Users self-certify their experience levels on Robinhood when they apply to trade options, and can be approved in as little as 10 minutes. The self-certification process is not unusual to Robinhood, Micah Hauptman, an attorney at the Consumer Federation of America who does research and advocacy for investor protection, said in an interview.

The underlying rationale for who is approved and who is denied by different brokers can be opaque, Hauptman says. “I can’t gauge the decisions that the different firms are making to approve or deny,” he said.

Hauptman said he hopes that regulators are finding ways to gain more insight about these issues.

Casten said Robinhood’s response to the letter was inadequate and that the company is making money by pushing inexperienced investors into high-risk decisions. To Casten, Kearns’s death is a symptom of a larger problem at Robinhood. The company collects more than half its revenue from payments for order flow, or money that market-makers pay brokers for sending them client orders.

The market-makers profit from the spread between the bid and ask prices of assets. Options trades earn more for the market-makers than equities, because the options market is less liquid, so the bid-ask spread is wider. Robinhood makes more on average from each options trade than from each equities trade.

Required action A —
Render this sentence from the passage on Robinhood and options trading into Spanish: "Hauptman said he hopes that regulators are finding ways to gain more insight about these issues."
Required action B —
Carry on the passage on Robinhood and options trading, beginning after its final sentence.

Given data —
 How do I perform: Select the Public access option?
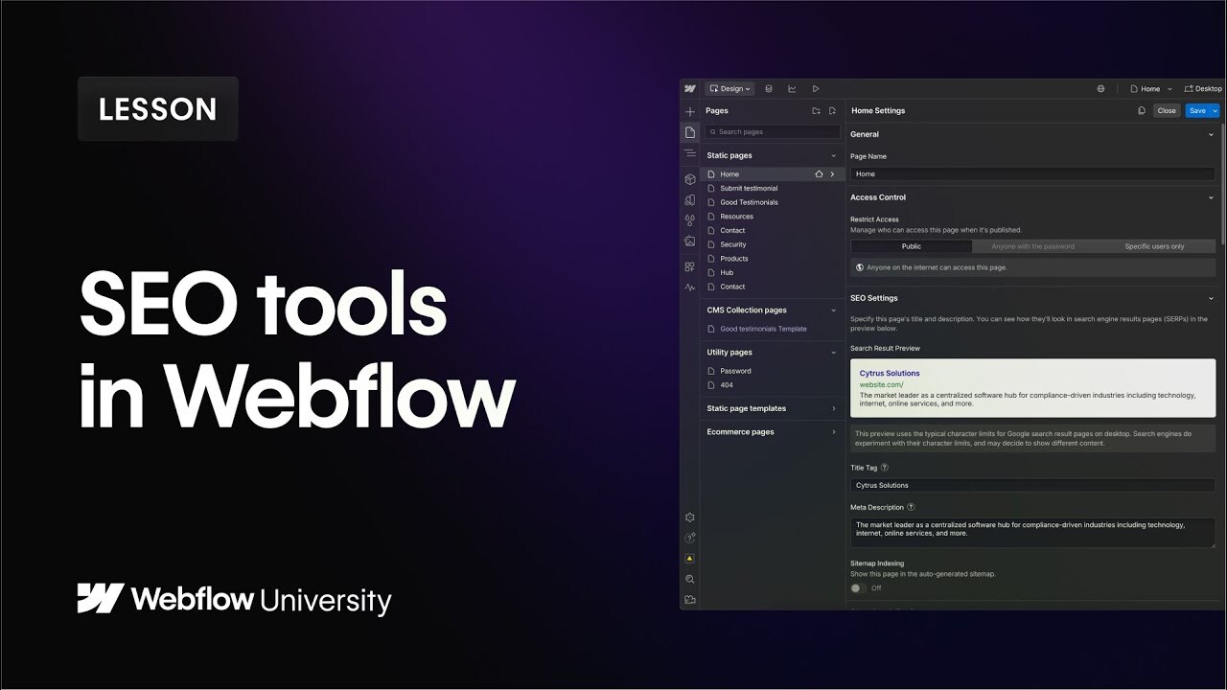pos(911,246)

Task output A —
Hauptman dijo que espera que los reguladores estén encontrando maneras de obtener más información sobre estos asuntos.

Task output B —
Robinhood brought in $180 million from payments for order flow from equities and options in the second quarter, double the amount in the first quarter. It was more than the comparable figures at
Charles Schwab
(SCHW) and
E*TRADE
(ETFC), though less than at
TD Ameritrade
(AMTD).

Robinhood’s financial disclosures also don’t include how much it makes from cryptocurrency trading and from market-makers who process less than 5% of its orders, so its total revenue from payment for order flow is likely higher, Piper Sandler analyst Richard Repetto says.

Other brokers tend to get a smaller portion of their revenue from market-makers. Schwab brings in about 2% of its revenue from payment for order flow.

Because Robinhood receives such a large portion of its revenue from the practice, Casten said the company is incentivized to prompt its users to trade more. And because it makes more from options than equities or exchange-traded funds, he thinks the company has a financial incentive to make it easy for newbies—who shouldn’t be trading complex products—to get into options.

Robinhood says that its customers largely become “buy and hold” investors as they spend more time on the platform, as opposed to day-trading aggressively.

“Robinhood’s entire business model is driven by order flow,” Casten said. “They don’t make their money by making you wealthier, they just push the order flow. That’s not technically illegal, but it’s unethical. And the time has come for the SEC and Finra to protect investors like Alex.”

The Securities and Exchange Commission and Finra declined to comment.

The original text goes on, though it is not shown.